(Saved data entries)
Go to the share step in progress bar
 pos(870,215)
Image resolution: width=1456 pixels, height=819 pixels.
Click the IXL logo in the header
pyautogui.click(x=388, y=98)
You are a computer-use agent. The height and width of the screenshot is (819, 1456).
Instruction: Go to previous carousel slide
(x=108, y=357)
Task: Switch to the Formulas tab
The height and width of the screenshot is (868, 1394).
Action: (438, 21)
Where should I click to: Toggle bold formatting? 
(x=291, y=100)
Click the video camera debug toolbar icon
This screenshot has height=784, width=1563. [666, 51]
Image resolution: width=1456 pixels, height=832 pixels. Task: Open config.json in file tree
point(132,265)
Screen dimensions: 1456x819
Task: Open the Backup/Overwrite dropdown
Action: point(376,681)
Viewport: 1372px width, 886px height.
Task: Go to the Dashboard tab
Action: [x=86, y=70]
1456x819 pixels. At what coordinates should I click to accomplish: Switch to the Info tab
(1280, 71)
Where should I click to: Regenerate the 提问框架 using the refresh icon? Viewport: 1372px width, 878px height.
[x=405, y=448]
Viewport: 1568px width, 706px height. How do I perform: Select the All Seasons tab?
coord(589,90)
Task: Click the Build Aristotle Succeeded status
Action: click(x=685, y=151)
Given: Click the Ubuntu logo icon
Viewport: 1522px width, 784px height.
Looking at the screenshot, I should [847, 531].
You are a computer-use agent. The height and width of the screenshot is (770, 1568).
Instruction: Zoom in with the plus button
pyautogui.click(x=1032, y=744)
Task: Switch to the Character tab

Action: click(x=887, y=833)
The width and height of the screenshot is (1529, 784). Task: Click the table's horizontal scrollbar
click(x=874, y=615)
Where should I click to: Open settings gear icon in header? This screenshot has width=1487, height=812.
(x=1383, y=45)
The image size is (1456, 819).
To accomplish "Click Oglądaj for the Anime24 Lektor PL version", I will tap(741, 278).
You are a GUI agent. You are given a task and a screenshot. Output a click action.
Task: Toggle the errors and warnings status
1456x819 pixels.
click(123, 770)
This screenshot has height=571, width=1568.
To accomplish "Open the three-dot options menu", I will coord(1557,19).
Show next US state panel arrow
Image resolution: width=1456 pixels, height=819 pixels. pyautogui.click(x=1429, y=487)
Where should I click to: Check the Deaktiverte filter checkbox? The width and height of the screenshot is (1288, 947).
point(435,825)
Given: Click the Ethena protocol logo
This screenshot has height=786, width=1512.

WHAT THE TASK REQUIRES ::
Lines above with "agent" in them are the ones to copy.

THE ANSWER ::
You are a computer-use agent. The height and width of the screenshot is (819, 1456).
You are a computer-use agent. The height and width of the screenshot is (770, 1568).
You are a GUI agent. You are given a task and a screenshot. Output a click action.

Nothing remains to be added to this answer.